■ Task objective ■
An exact copy of every record is the expected answer.

■ Available records ■
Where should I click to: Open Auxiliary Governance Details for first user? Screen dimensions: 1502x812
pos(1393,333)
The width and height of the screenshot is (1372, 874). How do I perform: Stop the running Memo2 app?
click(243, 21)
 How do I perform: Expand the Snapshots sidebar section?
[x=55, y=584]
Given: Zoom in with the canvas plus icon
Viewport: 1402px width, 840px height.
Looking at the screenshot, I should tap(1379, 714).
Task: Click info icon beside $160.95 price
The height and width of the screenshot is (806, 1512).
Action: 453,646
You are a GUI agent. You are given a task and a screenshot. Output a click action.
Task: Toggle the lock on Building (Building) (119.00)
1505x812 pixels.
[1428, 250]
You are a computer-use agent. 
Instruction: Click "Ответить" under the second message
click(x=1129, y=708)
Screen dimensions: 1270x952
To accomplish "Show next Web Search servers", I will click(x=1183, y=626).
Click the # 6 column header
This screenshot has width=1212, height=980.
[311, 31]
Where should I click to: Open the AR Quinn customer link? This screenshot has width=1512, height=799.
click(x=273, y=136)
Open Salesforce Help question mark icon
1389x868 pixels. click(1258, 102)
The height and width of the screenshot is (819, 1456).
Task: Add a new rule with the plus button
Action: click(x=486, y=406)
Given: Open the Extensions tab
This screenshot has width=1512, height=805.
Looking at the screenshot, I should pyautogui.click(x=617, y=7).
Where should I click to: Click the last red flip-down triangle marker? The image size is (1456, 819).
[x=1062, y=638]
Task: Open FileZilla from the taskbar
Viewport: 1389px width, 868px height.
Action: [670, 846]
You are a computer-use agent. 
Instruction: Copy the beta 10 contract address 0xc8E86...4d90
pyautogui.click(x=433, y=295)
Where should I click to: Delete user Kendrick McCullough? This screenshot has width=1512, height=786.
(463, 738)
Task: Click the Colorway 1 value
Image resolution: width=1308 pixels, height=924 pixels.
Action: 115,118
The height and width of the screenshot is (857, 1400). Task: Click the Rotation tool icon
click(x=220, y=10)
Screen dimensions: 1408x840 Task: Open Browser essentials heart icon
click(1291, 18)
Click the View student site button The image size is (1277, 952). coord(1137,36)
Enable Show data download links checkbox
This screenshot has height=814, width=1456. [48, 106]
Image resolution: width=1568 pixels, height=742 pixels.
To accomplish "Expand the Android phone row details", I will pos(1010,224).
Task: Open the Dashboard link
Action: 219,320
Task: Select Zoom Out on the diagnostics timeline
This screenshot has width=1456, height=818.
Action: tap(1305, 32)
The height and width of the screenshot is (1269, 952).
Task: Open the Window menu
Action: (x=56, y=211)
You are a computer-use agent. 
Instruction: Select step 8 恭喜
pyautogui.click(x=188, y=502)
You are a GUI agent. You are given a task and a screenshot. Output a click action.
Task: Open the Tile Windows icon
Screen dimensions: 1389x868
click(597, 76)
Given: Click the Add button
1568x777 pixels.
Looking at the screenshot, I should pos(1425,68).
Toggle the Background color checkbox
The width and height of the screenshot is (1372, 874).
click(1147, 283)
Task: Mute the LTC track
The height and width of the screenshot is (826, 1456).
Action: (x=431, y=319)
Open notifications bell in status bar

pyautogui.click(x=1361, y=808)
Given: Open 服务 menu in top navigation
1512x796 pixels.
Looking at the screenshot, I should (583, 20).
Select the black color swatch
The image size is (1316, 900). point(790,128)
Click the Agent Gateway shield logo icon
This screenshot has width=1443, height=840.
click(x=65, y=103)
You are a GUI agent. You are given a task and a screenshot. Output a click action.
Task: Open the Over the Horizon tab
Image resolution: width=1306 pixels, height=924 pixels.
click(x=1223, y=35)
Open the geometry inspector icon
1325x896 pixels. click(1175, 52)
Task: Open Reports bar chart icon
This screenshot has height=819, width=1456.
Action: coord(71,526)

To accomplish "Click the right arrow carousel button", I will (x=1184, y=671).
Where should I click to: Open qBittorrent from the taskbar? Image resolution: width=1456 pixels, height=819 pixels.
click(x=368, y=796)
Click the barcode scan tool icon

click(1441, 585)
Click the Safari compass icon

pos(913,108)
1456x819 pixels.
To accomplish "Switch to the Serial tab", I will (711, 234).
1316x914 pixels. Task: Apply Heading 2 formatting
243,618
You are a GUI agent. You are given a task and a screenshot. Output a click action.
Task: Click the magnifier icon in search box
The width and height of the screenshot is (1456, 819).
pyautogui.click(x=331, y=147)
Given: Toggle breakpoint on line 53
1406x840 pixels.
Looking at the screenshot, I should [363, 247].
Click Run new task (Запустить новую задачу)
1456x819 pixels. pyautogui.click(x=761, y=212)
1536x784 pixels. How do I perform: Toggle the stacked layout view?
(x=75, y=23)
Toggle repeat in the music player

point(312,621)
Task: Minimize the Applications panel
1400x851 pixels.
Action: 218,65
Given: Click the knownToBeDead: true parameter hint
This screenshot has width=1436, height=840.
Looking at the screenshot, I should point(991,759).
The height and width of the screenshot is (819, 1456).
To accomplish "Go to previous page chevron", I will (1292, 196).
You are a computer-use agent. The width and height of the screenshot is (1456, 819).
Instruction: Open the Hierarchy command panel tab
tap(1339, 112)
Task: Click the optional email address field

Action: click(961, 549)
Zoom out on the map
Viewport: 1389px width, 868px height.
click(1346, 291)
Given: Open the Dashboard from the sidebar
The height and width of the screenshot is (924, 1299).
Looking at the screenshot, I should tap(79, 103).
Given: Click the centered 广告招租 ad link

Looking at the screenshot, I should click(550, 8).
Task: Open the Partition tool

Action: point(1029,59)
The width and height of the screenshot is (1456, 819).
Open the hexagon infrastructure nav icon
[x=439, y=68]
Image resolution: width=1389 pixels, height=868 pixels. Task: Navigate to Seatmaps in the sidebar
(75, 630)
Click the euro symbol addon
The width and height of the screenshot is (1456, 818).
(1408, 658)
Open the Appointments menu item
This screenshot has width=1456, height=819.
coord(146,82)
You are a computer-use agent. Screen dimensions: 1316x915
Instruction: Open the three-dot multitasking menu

■ Your solution ■
Where should I click to: Open Auxiliary Governance Details for first user? Screen dimensions: 1502x812
pos(1393,333)
The width and height of the screenshot is (1372, 874). How do I perform: Stop the running Memo2 app?
click(243, 21)
 How do I perform: Expand the Snapshots sidebar section?
[x=55, y=584]
Given: Zoom in with the canvas plus icon
Viewport: 1402px width, 840px height.
Looking at the screenshot, I should tap(1379, 714).
Task: Click info icon beside $160.95 price
The height and width of the screenshot is (806, 1512).
Action: 453,646
You are a GUI agent. You are given a task and a screenshot. Output a click action.
Task: Toggle the lock on Building (Building) (119.00)
1505x812 pixels.
[1428, 250]
You are a computer-use agent. 
Instruction: Click "Ответить" under the second message
click(x=1129, y=708)
Screen dimensions: 1270x952
To accomplish "Show next Web Search servers", I will click(x=1183, y=626).
Click the # 6 column header
This screenshot has width=1212, height=980.
[311, 31]
Where should I click to: Open the AR Quinn customer link? This screenshot has width=1512, height=799.
click(x=273, y=136)
Open Salesforce Help question mark icon
1389x868 pixels. click(1258, 102)
The height and width of the screenshot is (819, 1456).
Task: Add a new rule with the plus button
Action: click(x=486, y=406)
Given: Open the Extensions tab
This screenshot has width=1512, height=805.
Looking at the screenshot, I should pyautogui.click(x=617, y=7).
Where should I click to: Click the last red flip-down triangle marker? The image size is (1456, 819).
[x=1062, y=638]
Task: Open FileZilla from the taskbar
Viewport: 1389px width, 868px height.
Action: [670, 846]
You are a computer-use agent. 
Instruction: Copy the beta 10 contract address 0xc8E86...4d90
pyautogui.click(x=433, y=295)
Where should I click to: Delete user Kendrick McCullough? This screenshot has width=1512, height=786.
(463, 738)
Task: Click the Colorway 1 value
Image resolution: width=1308 pixels, height=924 pixels.
Action: 115,118
The height and width of the screenshot is (857, 1400). Task: Click the Rotation tool icon
click(x=220, y=10)
Screen dimensions: 1408x840 Task: Open Browser essentials heart icon
click(1291, 18)
Click the View student site button The image size is (1277, 952). coord(1137,36)
Enable Show data download links checkbox
This screenshot has height=814, width=1456. [48, 106]
Image resolution: width=1568 pixels, height=742 pixels.
To accomplish "Expand the Android phone row details", I will pos(1010,224).
Task: Open the Dashboard link
Action: 219,320
Task: Select Zoom Out on the diagnostics timeline
This screenshot has width=1456, height=818.
Action: tap(1305, 32)
The height and width of the screenshot is (1269, 952).
Task: Open the Window menu
Action: (x=56, y=211)
You are a computer-use agent. 
Instruction: Select step 8 恭喜
pyautogui.click(x=188, y=502)
You are a GUI agent. You are given a task and a screenshot. Output a click action.
Task: Open the Tile Windows icon
Screen dimensions: 1389x868
click(597, 76)
Given: Click the Add button
1568x777 pixels.
Looking at the screenshot, I should pos(1425,68).
Toggle the Background color checkbox
The width and height of the screenshot is (1372, 874).
click(1147, 283)
Task: Mute the LTC track
The height and width of the screenshot is (826, 1456).
Action: (x=431, y=319)
Open notifications bell in status bar

pyautogui.click(x=1361, y=808)
Given: Open 服务 menu in top navigation
1512x796 pixels.
Looking at the screenshot, I should (583, 20).
Select the black color swatch
The image size is (1316, 900). point(790,128)
Click the Agent Gateway shield logo icon
This screenshot has width=1443, height=840.
click(x=65, y=103)
You are a GUI agent. You are given a task and a screenshot. Output a click action.
Task: Open the Over the Horizon tab
Image resolution: width=1306 pixels, height=924 pixels.
click(x=1223, y=35)
Open the geometry inspector icon
1325x896 pixels. click(1175, 52)
Task: Open Reports bar chart icon
This screenshot has height=819, width=1456.
Action: coord(71,526)

To accomplish "Click the right arrow carousel button", I will (x=1184, y=671).
Where should I click to: Open qBittorrent from the taskbar? Image resolution: width=1456 pixels, height=819 pixels.
click(x=368, y=796)
Click the barcode scan tool icon

click(1441, 585)
Click the Safari compass icon

pos(913,108)
1456x819 pixels.
To accomplish "Switch to the Serial tab", I will (711, 234).
1316x914 pixels. Task: Apply Heading 2 formatting
243,618
You are a GUI agent. You are given a task and a screenshot. Output a click action.
Task: Click the magnifier icon in search box
The width and height of the screenshot is (1456, 819).
pyautogui.click(x=331, y=147)
Given: Toggle breakpoint on line 53
1406x840 pixels.
Looking at the screenshot, I should [363, 247].
Click Run new task (Запустить новую задачу)
1456x819 pixels. pyautogui.click(x=761, y=212)
1536x784 pixels. How do I perform: Toggle the stacked layout view?
(x=75, y=23)
Toggle repeat in the music player

point(312,621)
Task: Minimize the Applications panel
1400x851 pixels.
Action: 218,65
Given: Click the knownToBeDead: true parameter hint
This screenshot has width=1436, height=840.
Looking at the screenshot, I should point(991,759).
The height and width of the screenshot is (819, 1456).
To accomplish "Go to previous page chevron", I will (1292, 196).
You are a computer-use agent. The width and height of the screenshot is (1456, 819).
Instruction: Open the Hierarchy command panel tab
tap(1339, 112)
Task: Click the optional email address field

Action: click(961, 549)
Zoom out on the map
Viewport: 1389px width, 868px height.
click(1346, 291)
Given: Open the Dashboard from the sidebar
The height and width of the screenshot is (924, 1299).
Looking at the screenshot, I should tap(79, 103).
Given: Click the centered 广告招租 ad link

Looking at the screenshot, I should click(550, 8).
Task: Open the Partition tool

Action: point(1029,59)
The width and height of the screenshot is (1456, 819).
Open the hexagon infrastructure nav icon
[x=439, y=68]
Image resolution: width=1389 pixels, height=868 pixels. Task: Navigate to Seatmaps in the sidebar
(75, 630)
Click the euro symbol addon
The width and height of the screenshot is (1456, 818).
(1408, 658)
Open the Appointments menu item
This screenshot has width=1456, height=819.
coord(146,82)
You are a computer-use agent. Screen dimensions: 1316x915
Instruction: Open the three-dot multitasking menu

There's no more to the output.